Sunday, June 19, 2016

To Protect A Free Press China Decides Censorship Is Best

Last October five booksellers disappeared. They all sold books about China's Communist party leaders, many would consider them just this side of gossipy.  When one the disappeared booksellers turned up back in Hong Kong and decided to hold a press conference explaining the circumstances of his confinement by Chinese security services the story was blacked out on the mainland.  

It always kills me when the Chinese government lectures others about all the supposed freedoms enjoyed by Chinese citizens all while those freedoms are being abridged in the name of information suppression.

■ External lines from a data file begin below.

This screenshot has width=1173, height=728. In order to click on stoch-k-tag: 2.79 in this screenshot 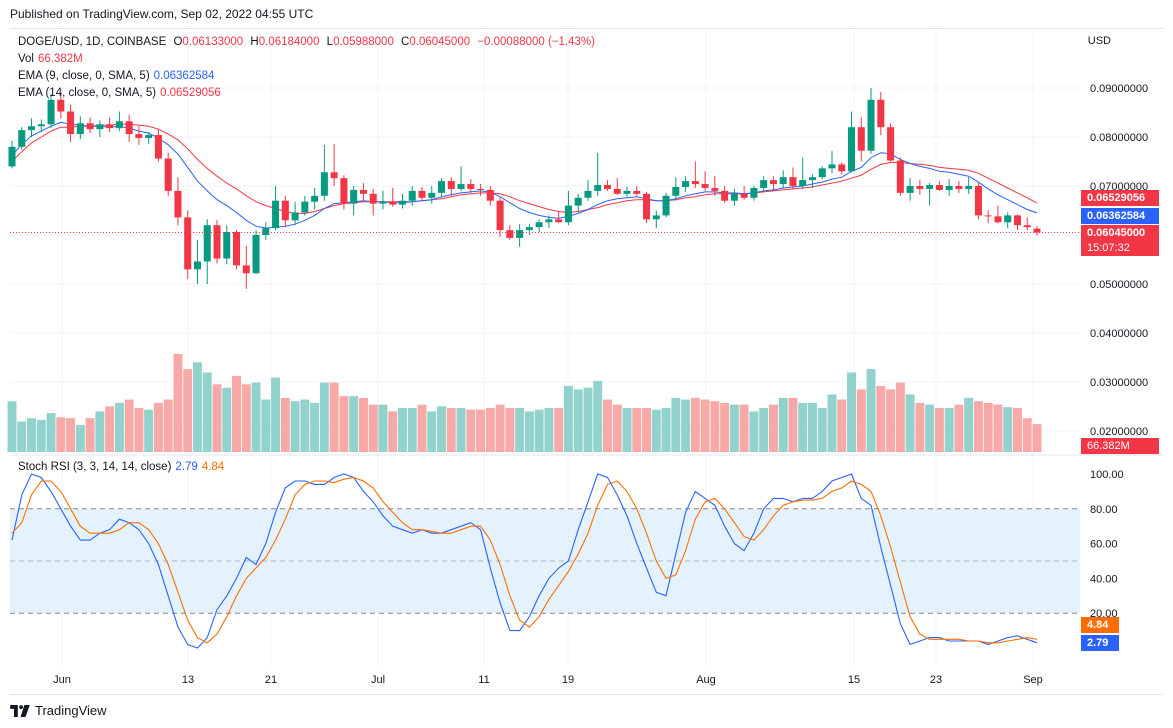, I will do `click(1100, 643)`.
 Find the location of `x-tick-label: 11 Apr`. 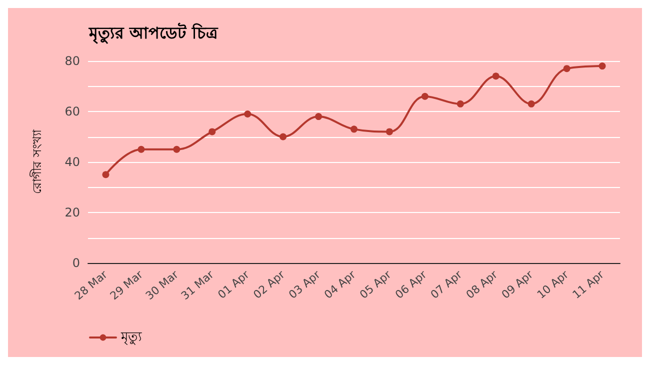

x-tick-label: 11 Apr is located at coordinates (588, 285).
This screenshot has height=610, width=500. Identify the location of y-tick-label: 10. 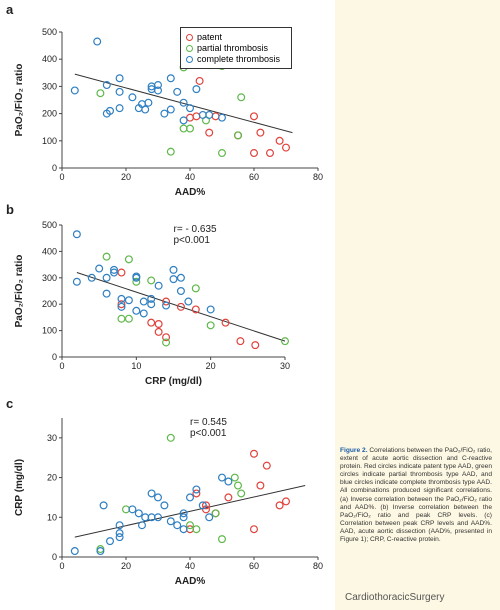
(52, 517).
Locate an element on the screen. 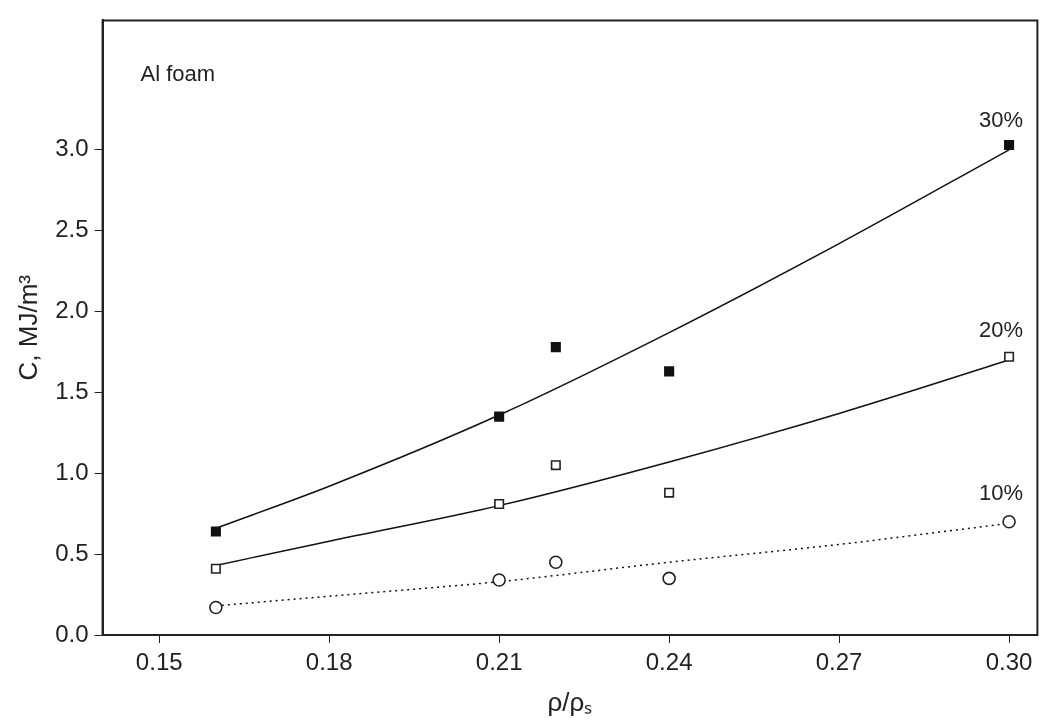 The image size is (1045, 727). y-tick-label: 0.0 is located at coordinates (72, 633).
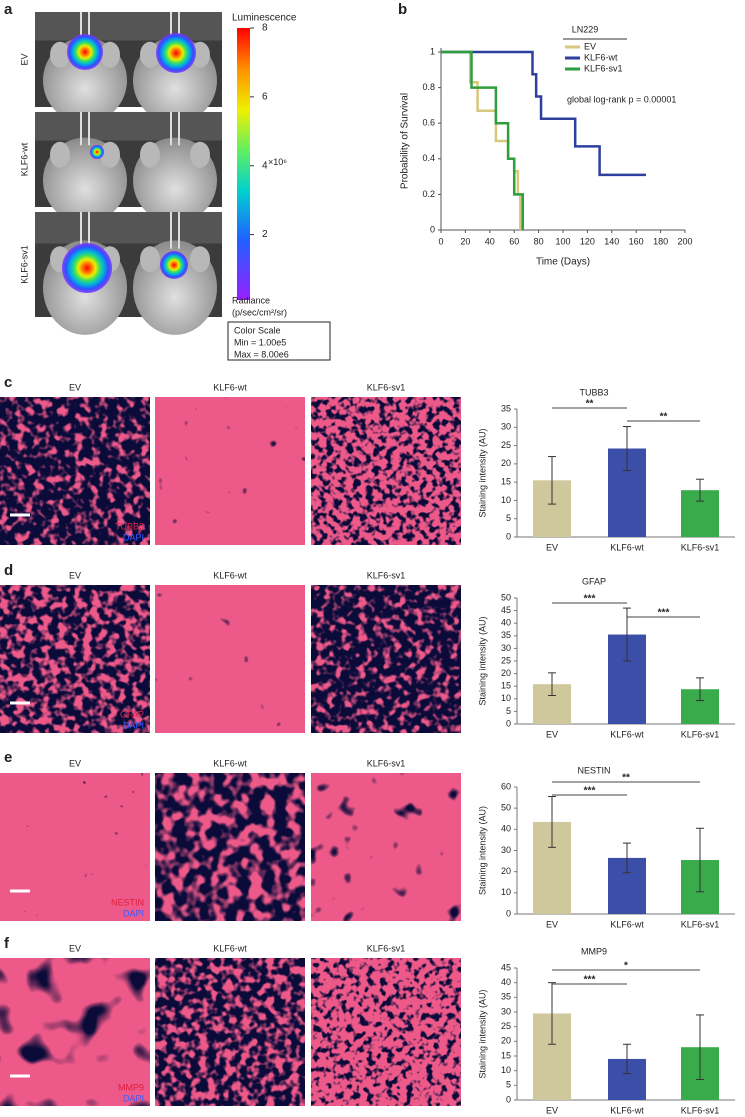 The image size is (745, 1117). Describe the element at coordinates (8, 382) in the screenshot. I see `panel-label: c` at that location.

China has ordered an apparent media blackout on mainland coverage of a Hong Kong bookseller’s claim he was abducted by Chinese agents amid outcry in the territory and internationally over the case.
Lam Wing-kee made his claims on Thursday evening at a news conference in Hong Kong, stoking fears about China violating individual freedoms and liberty in the former British colony.
Lam, the 61-year-old manager of Causeway Bay Bookstore, is one of five Hong Kong booksellers who went missing in October 2015. All were involved in sales of books about the Chinese Communist party leadership that mainland tourists often buy when they visit Hong Kong.
One of the booksellers, Gui Minhai, a Swedish citizen, is believed to be still detained on the mainland. Others are nominally free, with Lam the first to come forward and answer questions about his disappearance.
Lam has said he spent months in solitary confinement – blindfolded and often handcuffed – after being snatched by a group of men upon entering mainland China in October 2015. He said the men were Chinese agents who forced him to confess to crimes he did not commit.